Playbook
Email — Any Provider (Outlook, Proton, Yahoo, Fastmail…)
Platform claims verified July 9, 2026
What this mechanism is
Your primary email is the single most powerful account you own, because almost every other account resets through it. Whoever controls the inbox can reset passwords, receive verification codes, and take over the rest of your digital life. For your survivors that cuts both ways: with access to your email, most recovery gets dramatically easier; without it, they are locked out of the accounts that depend on it.
This card is for an email account that isn’t already covered by a dedicated playbook. If your main email is Gmail, use the Google playbook; if it’s iCloud Mail, use the Apple playbook. For everything else — Outlook / Microsoft, Proton, Yahoo, Fastmail, a work-adjacent personal address, or your own domain — this is the one.
Most non-Google, non-Apple providers do not have a purpose-built “legacy contact” tool, so the reliable plan is to escrow the master password (and a way past two-factor) into your Layer 2 vault, and to make sure the account is kept alive long enough to do the resets.
Set it up now
- Check whether your provider has any native legacy or trusted-access feature. A few do; most don’t. If yours does, set it up and record it on this card (mechanism + who you designated). If it doesn’t, rely on the vault escrow below.
- Escrow the password into your vault. Add a Layer 2 secret to this card (kind: master password) with the current email password. Update it whenever you change it. This is what lets a survivor actually sign in.
- Escrow a way past two-factor. If the account has 2FA (it should), a password alone won’t get anyone in. Save the recovery codes, or note where the authenticator/security key lives, as a second Layer 2 secret. Remember that texted 2FA codes go to your phone number — keep that alive (see the phone-carrier playbook).
- Write the executor instruction: in what order to use this, and the blunt warning that this inbox is the key to the others, so it must be secured first and not casually forwarded or deleted.
What AmberKey stores
- Layer 1 (this card): the provider, the address, whether a native feature exists, and your executor instructions. No password here.
- Layer 2 (in the encrypted vault): the email password and the two-factor bypass (recovery codes or where the authenticator lives). These live only inside your encrypted bundle, never readable by AmberKey.
What your survivors do
- Open this card and read the instructions first.

============================================================

### Requirement A
In the email playbook, which playbook should you use if your main email is iCloud Mail?
### Requirement B
Reproduce word for word the stretch of the email playbook from "- Write the" through "No password here.".

### Data block
============================================================

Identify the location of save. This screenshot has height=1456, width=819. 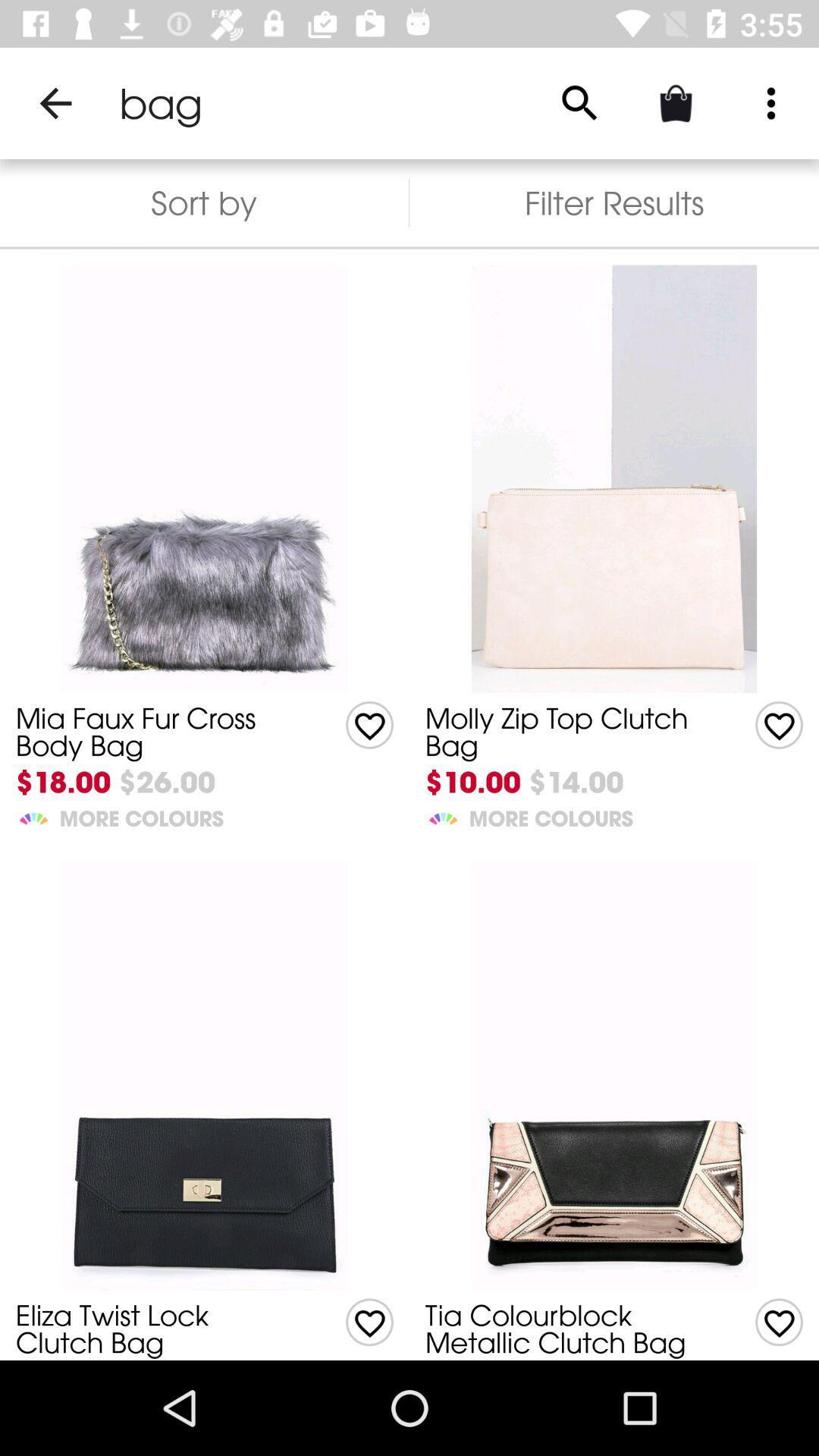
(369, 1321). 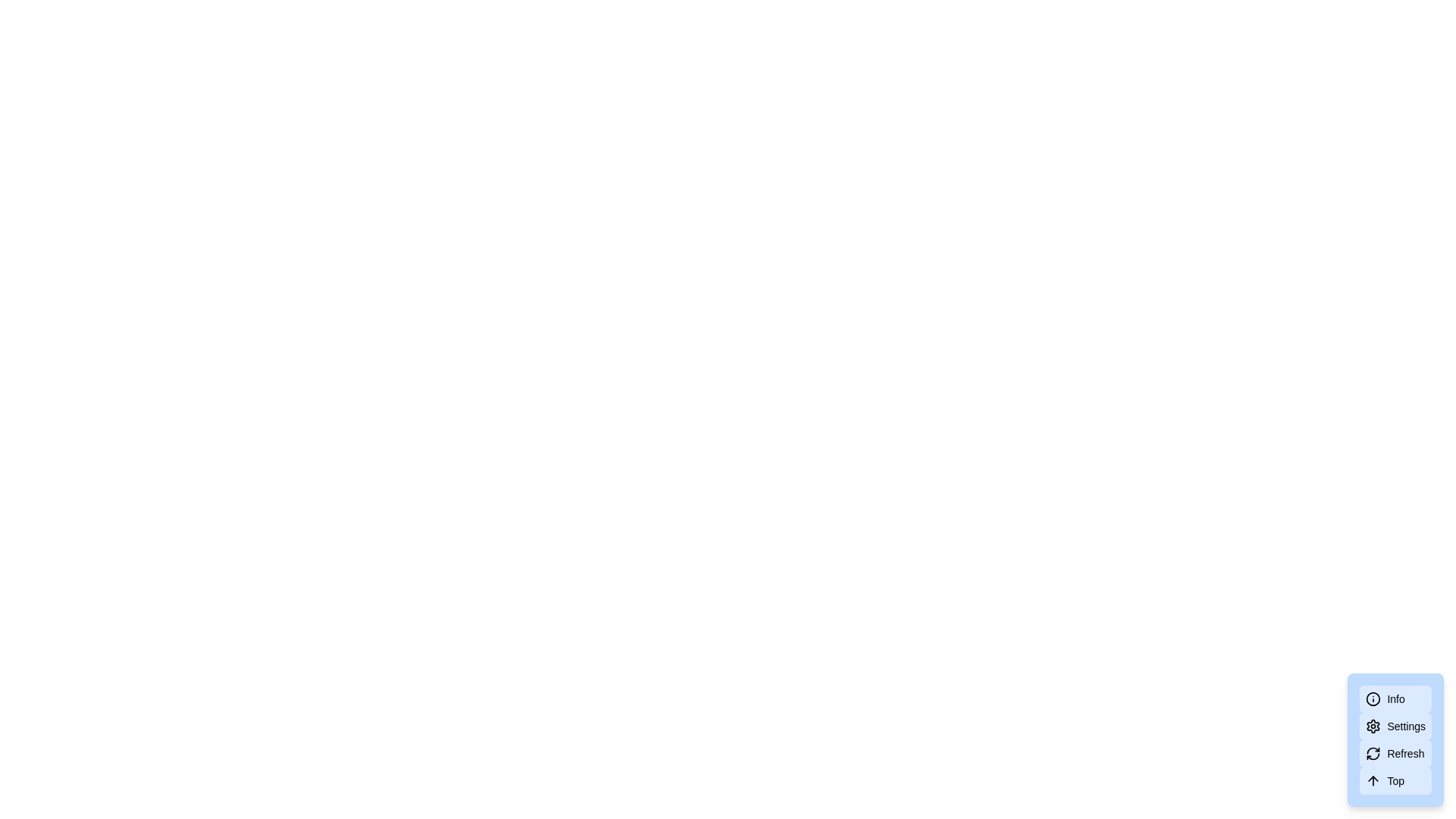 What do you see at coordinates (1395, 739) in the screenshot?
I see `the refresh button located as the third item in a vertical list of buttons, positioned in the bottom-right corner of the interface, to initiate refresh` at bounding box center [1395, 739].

============================================================

### Written answer A
The Apple playbook.

### Written answer B
- Write the executor instruction: in what order to use this, and the blunt warning that this inbox is the key to the others, so it must be secured first and not casually forwarded or deleted.
What AmberKey stores
- Layer 1 (this card): the provider, the address, whether a native feature exists, and your executor instructions. No password here.